Il ministro Lorenzin boccia la plasmaferesi: «Sconsigliata»
Una procedura di plasmaferesi. ARCHIVIO
Una procedura di plasmaferesi. ARCHIVIO
Una procedura di plasmaferesi. ARCHIVIO
Una procedura di plasmaferesi. ARCHIVIO

ROMA/VENEZIA. Il ministro della Salute Beatrice Lorenzin cassa l'uso della plasmaferesi come mezzo per ridurre la presenza dei Pfas nel sangue delle persone residente nell'area che si trova a fare i conti con la presenza nell'acqua e nell'ambiente delle sostanze perfluoro-alchiliche. Un problema che interessa un'ampia zona veneta tra Vicentino, Veronese e Padovano, con 21 Comuni e circa 85 mila persone potenzialmente coinvolte (in base però ai risultati dello screening a cui si devono essere sottoposte).

Nell'ambito del question-time svoltosi ieri pomeriggio alla Camera, il ministro Lorenzin ha risposto ad un'interrogazione che aveva come prima firmataria la parlamentare democratica veronese Alessia Rotta (e con lei i deputati Giulia Narduolo, che ha introdotto la domanda a risposta immediata, e Diego Zardini) aprendo così la porta all'ennesimo scontro sul tema Pfas fra Governo e Regione.

 

«La plasmaferesi è una terapia fortemente invasiva e la Regione Veneto prima di sottoporre le persone a questo trattamento per agire contro gli agenti inquinanti chimici Pfas e Pfoa trovati nel sangue dei cittadini, avrebbe dovuto procedere ad una preventiva sperimentazione, in particolare nei confronti dei bambini e degli adolescenti, maggiormente esposti a possibili conseguenze dannose per la salute», ha detto il ministro. Lorenzin ha aggiunto che «non risultano evidenze scientifiche né specifiche raccomandazioni sulla possibilità di rimuovere Pfas e Pfoa attraverso l’uso della plasmaferesi. Anzi, le più recenti linee guida non includono questi contaminanti tra gli agenti inquinanti che possono essere rimossi con questa tecnica.
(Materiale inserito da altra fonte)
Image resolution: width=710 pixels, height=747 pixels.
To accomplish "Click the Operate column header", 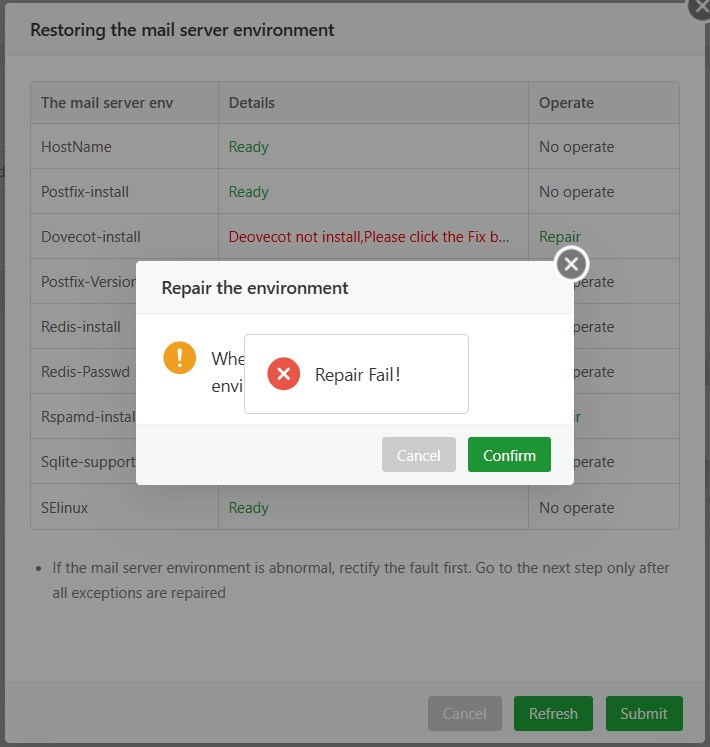I will [x=566, y=103].
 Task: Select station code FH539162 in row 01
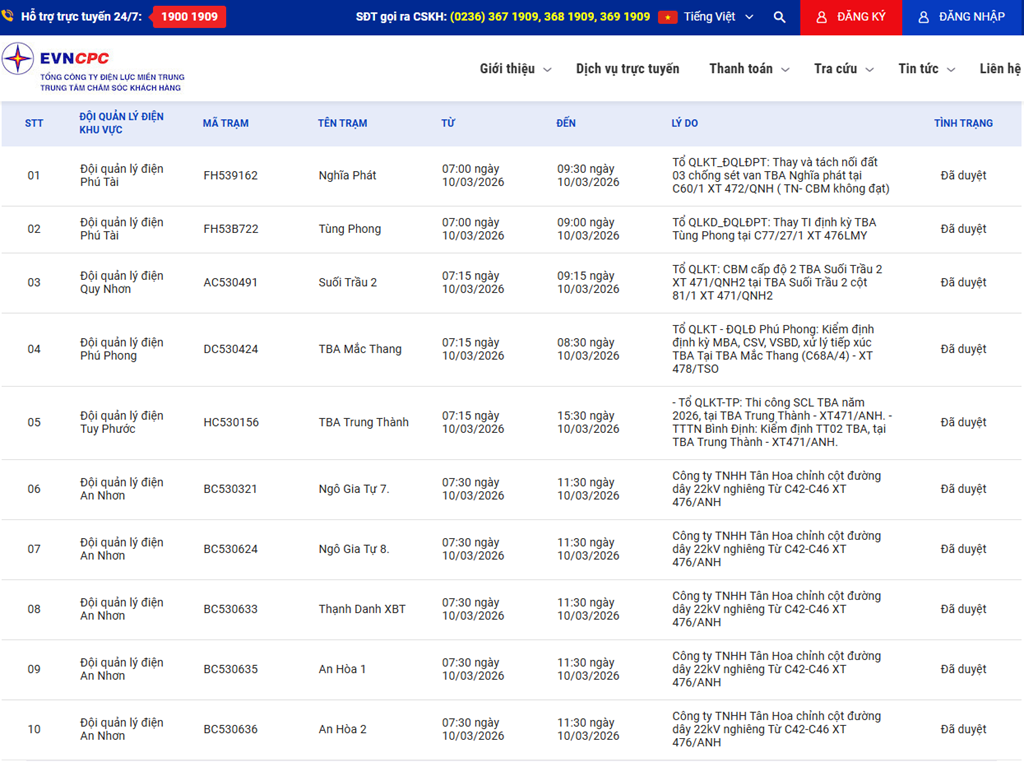pyautogui.click(x=230, y=176)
Il ricorso alla plasmaferesi è fortemente sconsigliato proprio in quelle situazioni in cui si registra una specifica tipologia di inquinamento ambientale».

 

Sulla procedure di plasmaferesi offerte in Veneto alle persone coinvolte nell’inquinamento da Pfafs (sostanze perfluoroalchiliche) la Regione precisa che «il Ministero e l’Istituto Superiore di sanità sono stati informati dal 4 luglio, senza comunicare contrarietà». La Direzione Regionale Sanità del Veneto, in una nota, precisa che «la possibilità di utilizzare la plasmaferesi per la disintossicazione del sangue dalla presenza di Pfas, offrendo tale terapia ai cittadini, è stata comunicata preventivamente al Ministero della Salute con lettera a firma del Direttore Generale Domenico Mantoan in data 4 luglio 2017, con allegate le delibere nr.851/2017 e 854/2017. Nessuno, fino a oggi, ha segnalato alcuna controindicazione né la necessità di una sperimentazione preventiva». «La procedura - aggiunge - è  stata avallata dagli esperti della sanità regionale con valutazioni favorevoli e scientificamente documentate, pressochè opposte rispetto a quelle esternate oggi dal Ministro, nonché autorizzata dal Comitato Etico Regionale del Veneto». La Direzione sanitaria del Veneto sottolinea che «la plasmaferesi offerta ai cittadini con i maggiori tassi di inquinamento del sangue è già stata eseguita su 106 pazienti adulti (nessun bambino o adolescente) che l’hanno richiesta, con ottimi esiti di diminuzione della presenza di Pfas e senza che si sia verificato alcun effetto collaterale».

 

Sulla vicenda è intervenuto anche il Centro Nazionale Sangue - Istituto Superiore di Sanità, precisando che non ci sono consolidate evidenze scientifiche sull’uso della plasmaferesi per la rimozione dei Pfas dal sangue. «Si premette che la plasmaferesi terapeutica è uno strumento non selettivo di rimozione dal plasma di diverse sostanze - precisa il Cns -. Recenti linee guida (American Society for Apheresis, 2016) sull’impiego dell’aferesi terapeutica nella pratica clinica non includono specificamente la rimozione dei suddetti contaminanti, o simili, tra le indicazioni basate su (consolidate) evidenze scientifiche. Inoltre la sopra citata linea guida attribuisce un livello debole di raccomandazione all’impiego della plasmaferesi terapeutica per il trattamento degli avvelenamenti o per la rimozione delle sostanze tossiche dal plasma». «L’uso della tecnica - conclude il Cns -, che si ricorda è invasiva, è quindi da considerarsi sperimentale e al momento non è supportata da adeguate evidenze scientifiche».